For Kilcoyne, overcoming obstacles is part and parcel of modern day rugby and bench players must know what is required of them in any given scenario. He has won 23 of his 30 Ireland caps so far as a replacement.
“I suppose that’s rugby. It’s about putting yourself back in battles. There’s battles and you just keep putting yourself in more and keep showing up. I think we did that and as the second half went on, I think we won more of those battles than we lost.
“That’s the nature of the way rugby has gone. It’s down to the individual as well, I don’t think it’s just down to the bench. Everyone needs to be completely nailed on, completely ready to go and completely deliver on what they’re asked to do on the day. Hopefully that’s enough to get the win on the day.”
Since the disappointment of a 42-point defeat to England two weeks ago, Ireland have knuckled down with a couple of encouraging displays against Wales. While acknowledging their performance in Twickenham fell well below the required standard, Kilcoyne believes turning a negative into a positive has provided Ireland with real momentum heading into the World Cup.
“That’s definitely something in professional sport you have to be equipped to do. You can’t dwell on it, we’re a next-moment team. You keep looking back, you never go forward and you get lost back there. After the England game, it was about finding out where we were short, why we were short. Putting a plan in place to remedy that. I thought we did that.
“Fortunately it has been building nicely and we’ll find areas where we were off today, put work-ons for them. That’s professional sport. It’s (about) constantly getting better. You’ve got to have that mentality, you constantly need to improve.
“I thought we were poor against England, there’s no point in denying it. We lacked hunger and physicality, which was the most disappointing thing. You’ve an incredible defence coach in Andy Farrell and we all knew that our defence was off that day. Thankfully, over the last couple of weeks, that’s really picked up.

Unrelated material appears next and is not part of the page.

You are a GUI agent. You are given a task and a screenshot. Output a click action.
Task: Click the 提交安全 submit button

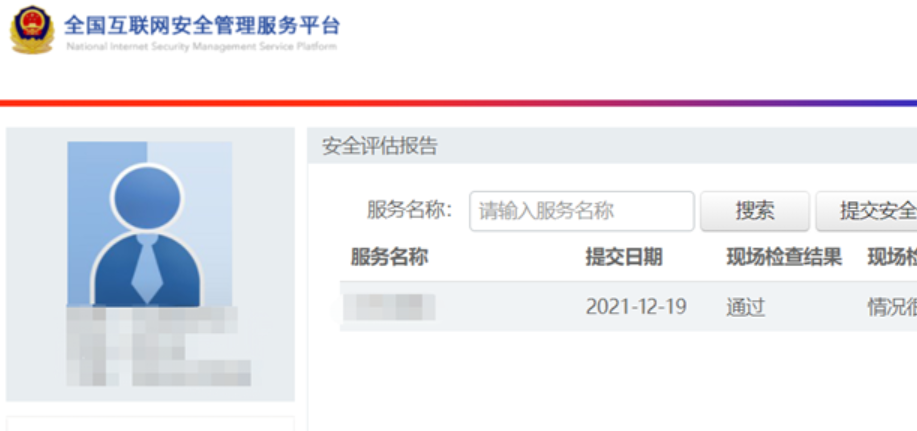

Hopefully we can bring that into the World Cup and bring that really aggressive defence.”
While the competition for places is ferocious right across the Ireland squad, the battle for the prop positions in Schmidt’s World Cup selection has been particularly intense throughout the pre-season period.
Kilcoyne found himself facing off with two British & Irish Lions – Cian Healy and Jack McGrath – for the number one jersey, but his form at provincial and international level in the past twelve months was too strong for Schmidt to ignore.
“There’s two Lions and myself looking for that number one spot. I suppose that’s a good headache for the coaches. Fortunately I’m not in that position of picking the team. You just deliver as best a performance as you can to help everyone else around you look good. Look good in an Irish shirt and deliver a performance worthy of an Irish shirt,” he added.